Sacrifice et privilège

M. Claude BRUAIRE
Les conseils évangéliques - n°36 Juillet - Aout 1981 - Page n° 29

Que l'existence chrétienne admette cette faveur, privilège ou grâce d'une consécration qui, pour quelques élus prédestinés ou appelés au sein du troupeau, lui ferait exception, conférerait un statut hors série dans la relation à Dieu, voilà qui semble contredire et contre­faire la nature même de la révélation en Jésus-Christ. 

La manifestation divine n'est-elle pas épiphanique, sans exclusive ni privilège ? Le christianisme n'a-t-il pas toujours son commencement et recommencement dans le refus d'une vérité captive, d'une révélation ésotérique, pour le petit nombre ? Le Christ n'est-il pas mort pour tous, n'est-il pas l'offrande universelle de l'amour divin ? 

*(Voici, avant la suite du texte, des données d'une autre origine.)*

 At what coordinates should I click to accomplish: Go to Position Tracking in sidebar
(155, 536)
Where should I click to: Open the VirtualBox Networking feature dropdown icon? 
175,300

Ces questions tendent à légitimer une double suspicion. Celle qui démasque une immense prétention dans l'invocation d'un privilège de vie consacrée. Celle aussi qui évoque une référence païenne, pré-chrétienne en tout cas, dans le sentiment et l'affirmation du « sacré » : mise à part du monde par possession divine qui convertit l'être en « chose de Dieu ». 

Il n'est pas douteux que le chrétien soit tenté de mimer ce qui n'est pas chrétien et s'avère un défi, une régression, au regard de la venue rédemp­trice de Dieu en personne. L'existence historique des chrétiens serait sainte si elle n'entretenait toujours ce qui n'est pas chrétien. Et elle ne se sanctifie que dans la purification sans trêve qu'est la conversion renou­velée au Dieu de l'Évangile. Prétention insensée d'un être possédé par un Dieu jaloux et arbitraire, telle serait, en effet, la « vie consacrée », chaque fois qu'elle s'affirme exempte de l'active et difficile conversion au Dieu épiphanique. 

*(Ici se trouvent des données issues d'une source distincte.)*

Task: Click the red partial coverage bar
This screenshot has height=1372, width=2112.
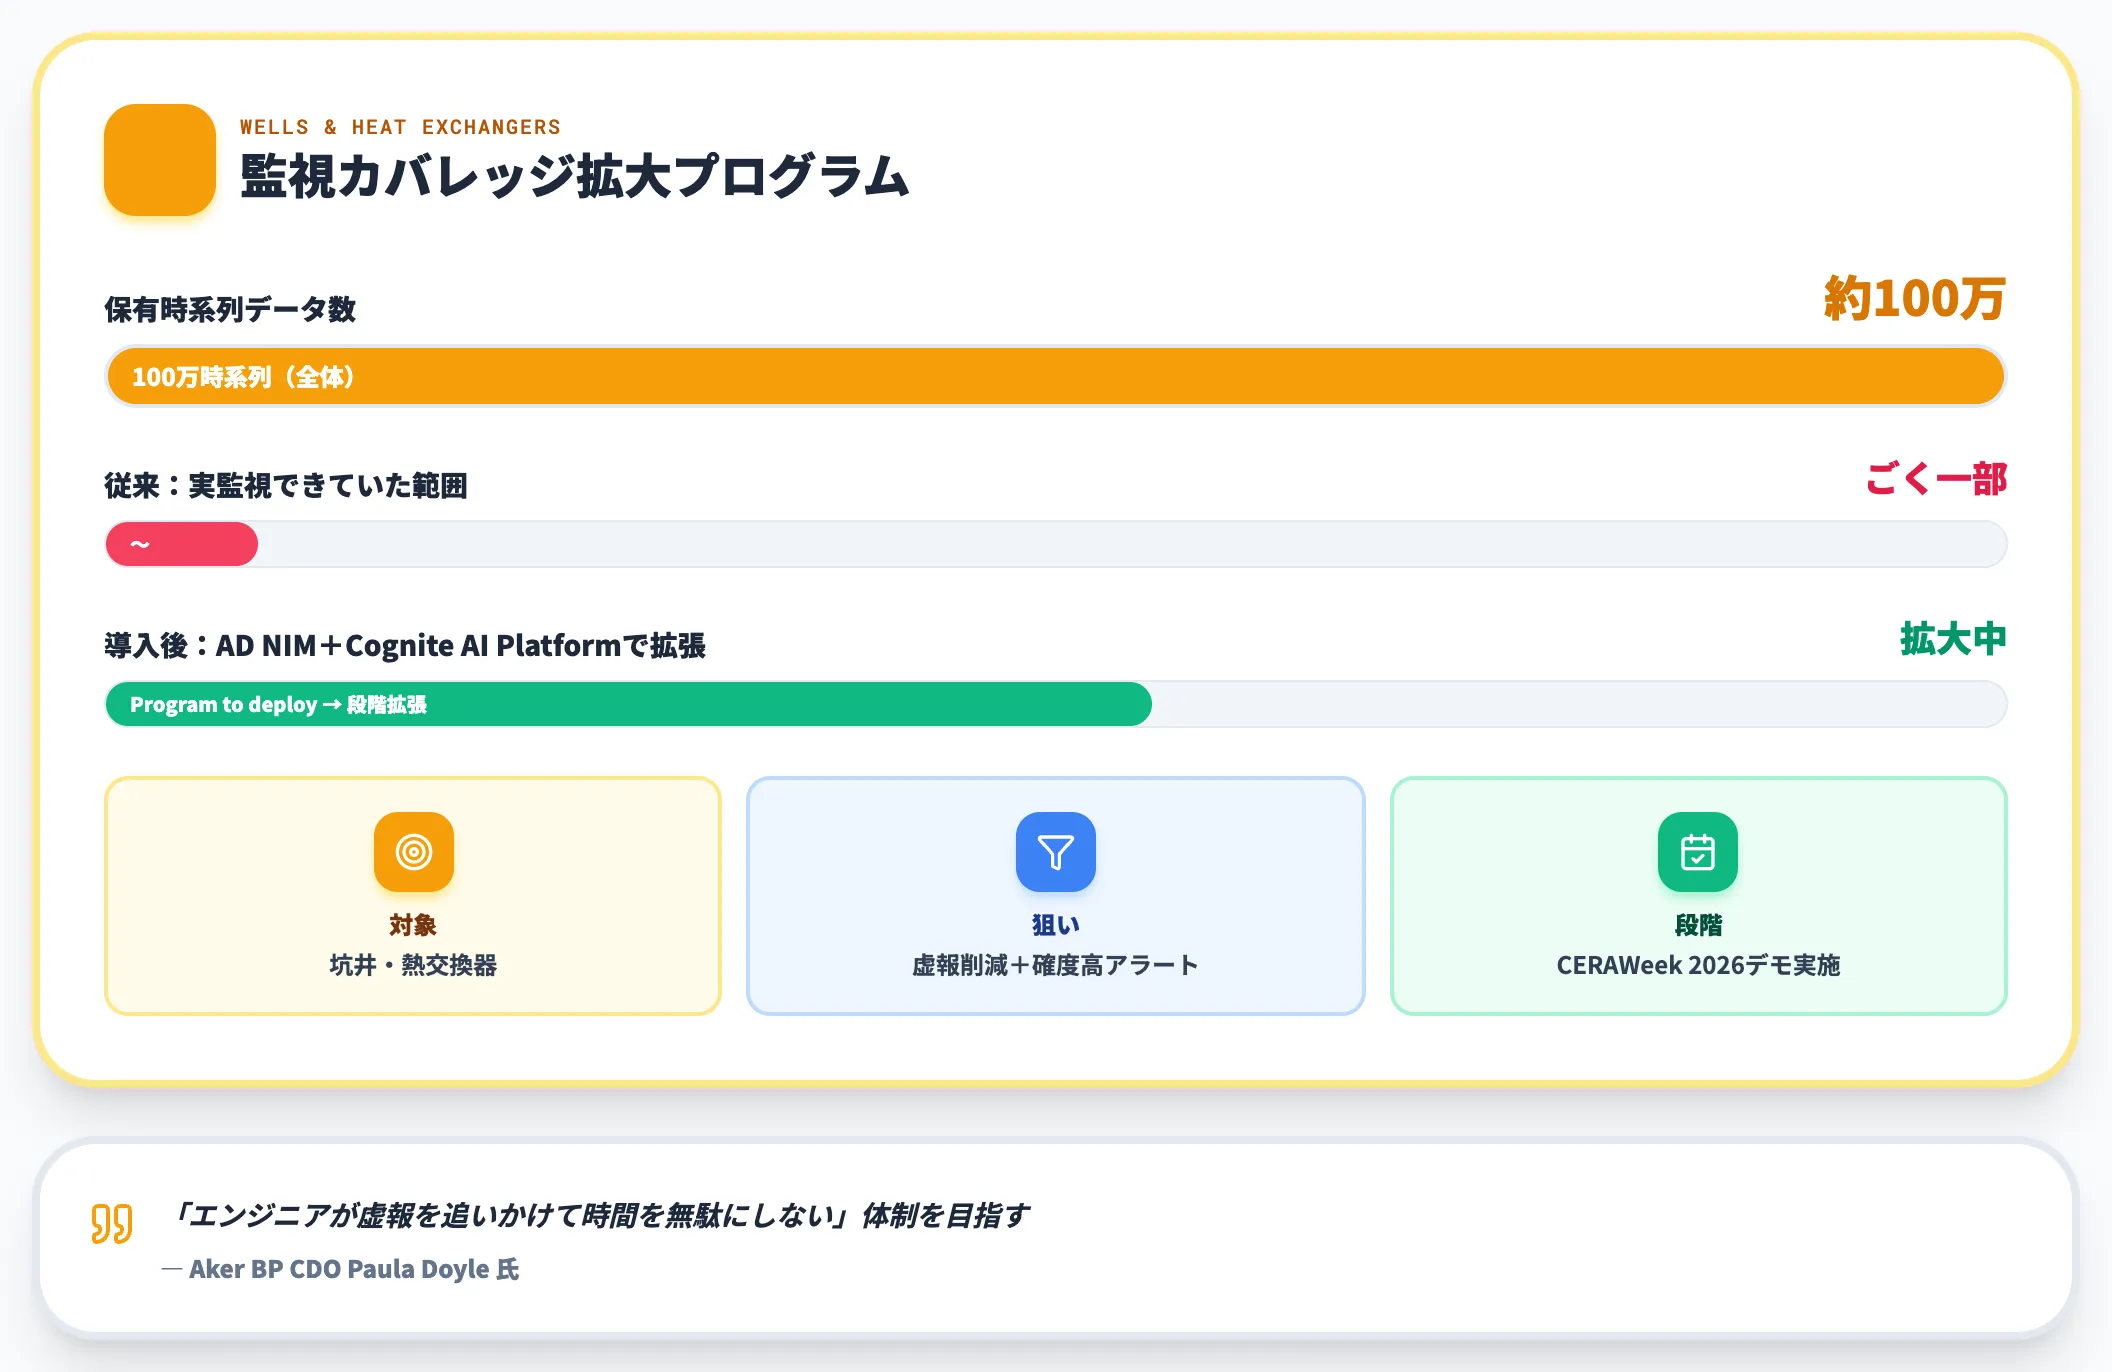Action: (x=182, y=544)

Cependant, il est une manière d'énoncer en problème absurde, absurde en ses données mêmes, la vie consacrée. Car il n'est pas de discriminant objectif ni de définition applicable du dehors, dès lors qu'il s'agit de l’intimité spirituelle dans les relations personnelles. L'universalité du vrai Dieu est celle de l'Unique, de l'être singulier de la Personne, et point un énoncé vérifiable par un procédé convenu. Le droit absolu de Dieu est alors celui de sa proximité, chaque fois secrète, à l'intime de l'être spiri­tuel de chacun. C'est pourquoi la vie qui se sait ou se veut consacrée ne s'atteste que dans l'humilité de la grâce reconnue. Mais la consécration signifie alors l'abnégation du sacrifice qui seul imite le Christ et seul mesure, en régime de vie chrétienne, le privilège divin. Ainsi donc, la vie consacrée n'est pas une vie marginale par rapport à celle des chrétiens. Son caractère paradoxal reflète le paradoxe profond qui est au coeur de toute vocation chrétienne : « Soyez parfaits comme votre Père est parfait ». Anticipation de la réalité eschatologique, appel de conversion pour tous et chacun, la vie religieuse rayonne du centre même de la foi dont elle reçoit son sens et à qui elle donne la logique de son espérance.